6期・41冊目 『城の中のイギリス人』

城の中のイギリス人 (白水Uブックス (66))

城の中のイギリス人 (白水Uブックス (66))

出版社/著者からの内容紹介
 ピエール・モリオンの匿名で秘密出版されていた『城の中のイギリス人』がようやく仮面をぬぎ、真の作者マンディアルグが登場した。実験的性の追求者モンキュが、閉ざされた城の中でくり広げるエロとグロの情景は、読者を性の歓喜の夢幻境へ誘う。まさに、現代の文学的ポルノグラフィーの傑作。

ポルノ小説というものは詳しくないのですが、発禁処分・匿名による秘密出版という過程を得た本作は残酷で破廉恥でエロティックさに満ちて、というかそれしか書かれていないわけで、ポルノ小説の中でもかなり過激な部類に入るのではないでしょうか。自分の知る中でこれに相当する小説は友成純一の『狂鬼降臨』くらいかと。*1
それでもどこか文学的香りを醸し出しているのは渋澤龍彦による訳と、城の主人であるモンキュの性の追及者たる言動の所以か。

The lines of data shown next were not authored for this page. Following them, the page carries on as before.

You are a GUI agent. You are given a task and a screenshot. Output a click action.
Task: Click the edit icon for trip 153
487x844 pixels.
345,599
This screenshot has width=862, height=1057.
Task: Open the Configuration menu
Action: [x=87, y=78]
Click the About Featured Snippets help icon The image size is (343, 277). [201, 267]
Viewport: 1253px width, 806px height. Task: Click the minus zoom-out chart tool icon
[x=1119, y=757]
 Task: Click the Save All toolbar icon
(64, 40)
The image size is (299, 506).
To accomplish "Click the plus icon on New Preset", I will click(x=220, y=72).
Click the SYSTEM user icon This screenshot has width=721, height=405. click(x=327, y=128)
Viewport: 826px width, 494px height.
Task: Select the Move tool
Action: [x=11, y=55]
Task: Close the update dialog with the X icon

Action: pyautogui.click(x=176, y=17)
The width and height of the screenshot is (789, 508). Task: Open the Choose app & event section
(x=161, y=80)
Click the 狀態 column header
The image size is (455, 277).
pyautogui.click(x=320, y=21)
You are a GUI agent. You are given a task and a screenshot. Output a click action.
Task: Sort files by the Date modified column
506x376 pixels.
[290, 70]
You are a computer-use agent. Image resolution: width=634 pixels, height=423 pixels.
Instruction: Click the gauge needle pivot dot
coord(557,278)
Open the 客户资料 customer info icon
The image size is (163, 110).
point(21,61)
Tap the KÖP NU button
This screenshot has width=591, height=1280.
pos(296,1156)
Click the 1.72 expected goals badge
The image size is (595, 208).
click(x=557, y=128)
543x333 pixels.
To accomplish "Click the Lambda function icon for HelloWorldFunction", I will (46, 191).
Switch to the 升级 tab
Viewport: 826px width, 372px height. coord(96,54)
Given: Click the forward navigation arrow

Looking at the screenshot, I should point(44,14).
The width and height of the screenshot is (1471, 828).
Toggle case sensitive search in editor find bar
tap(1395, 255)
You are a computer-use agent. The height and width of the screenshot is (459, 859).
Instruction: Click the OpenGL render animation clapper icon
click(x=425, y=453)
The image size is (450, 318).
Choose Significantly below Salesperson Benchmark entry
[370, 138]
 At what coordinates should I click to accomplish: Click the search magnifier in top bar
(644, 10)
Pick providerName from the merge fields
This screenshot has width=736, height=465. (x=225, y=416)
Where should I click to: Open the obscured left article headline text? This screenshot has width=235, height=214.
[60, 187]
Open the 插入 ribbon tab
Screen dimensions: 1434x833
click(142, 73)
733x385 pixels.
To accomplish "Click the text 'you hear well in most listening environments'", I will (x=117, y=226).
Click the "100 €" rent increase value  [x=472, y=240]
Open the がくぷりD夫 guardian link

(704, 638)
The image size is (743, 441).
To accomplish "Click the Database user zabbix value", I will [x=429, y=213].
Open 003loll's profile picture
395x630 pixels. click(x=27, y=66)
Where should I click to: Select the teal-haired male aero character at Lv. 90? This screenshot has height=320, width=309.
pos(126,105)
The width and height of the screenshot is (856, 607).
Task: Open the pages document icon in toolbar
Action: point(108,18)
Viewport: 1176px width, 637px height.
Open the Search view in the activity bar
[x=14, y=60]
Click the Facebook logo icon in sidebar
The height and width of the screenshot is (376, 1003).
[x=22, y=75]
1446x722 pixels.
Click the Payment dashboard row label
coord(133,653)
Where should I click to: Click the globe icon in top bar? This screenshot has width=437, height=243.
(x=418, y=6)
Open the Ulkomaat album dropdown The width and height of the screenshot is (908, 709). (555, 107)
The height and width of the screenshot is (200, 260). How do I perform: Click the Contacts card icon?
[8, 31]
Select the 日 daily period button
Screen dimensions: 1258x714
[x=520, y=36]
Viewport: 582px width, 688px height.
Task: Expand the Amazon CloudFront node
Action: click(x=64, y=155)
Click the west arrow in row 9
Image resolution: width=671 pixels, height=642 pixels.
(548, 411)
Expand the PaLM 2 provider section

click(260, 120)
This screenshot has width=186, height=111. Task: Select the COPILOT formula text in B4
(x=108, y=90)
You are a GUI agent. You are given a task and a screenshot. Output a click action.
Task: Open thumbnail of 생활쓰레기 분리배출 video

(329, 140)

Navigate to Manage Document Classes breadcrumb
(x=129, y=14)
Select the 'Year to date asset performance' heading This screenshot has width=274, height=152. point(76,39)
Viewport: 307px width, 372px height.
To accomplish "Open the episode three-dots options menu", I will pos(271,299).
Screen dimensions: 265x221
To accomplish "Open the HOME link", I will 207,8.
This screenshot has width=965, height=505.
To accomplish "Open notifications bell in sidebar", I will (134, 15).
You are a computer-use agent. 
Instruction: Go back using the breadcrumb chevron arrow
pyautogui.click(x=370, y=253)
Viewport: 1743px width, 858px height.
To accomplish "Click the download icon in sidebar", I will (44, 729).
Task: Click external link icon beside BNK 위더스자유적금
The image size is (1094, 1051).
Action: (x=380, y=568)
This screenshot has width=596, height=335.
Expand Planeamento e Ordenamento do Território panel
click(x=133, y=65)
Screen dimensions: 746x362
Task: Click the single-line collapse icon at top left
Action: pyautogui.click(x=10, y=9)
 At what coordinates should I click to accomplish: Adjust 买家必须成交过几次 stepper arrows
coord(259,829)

旧友モンキュの招待によって城に来訪した主人公に混血少女がつきっきりでお世話してくれるあたりはまるでエロゲーのようですが、そんなのはまだまだ序の口。
衣食住揃った倒錯趣味の数々、城内で連日繰り広げられる饗宴いや狂宴にはにはまともな神経ではついていけません(笑)
主人公視線が意外と淡々としているんでつい読んでしまうのですけど。
そしてクライマックスの実験では大切なものを目の前で壊されていても性行為が可能かという残酷と悪趣味の極み。
やがて主人公が去った後、モンキュの暴走は城ごと自爆という幕切れを迎えるのでした。


余談ですが、その煩悩のままやりたい放題だったモンキュが地元では名士として扱われているのが皮肉ではありますね。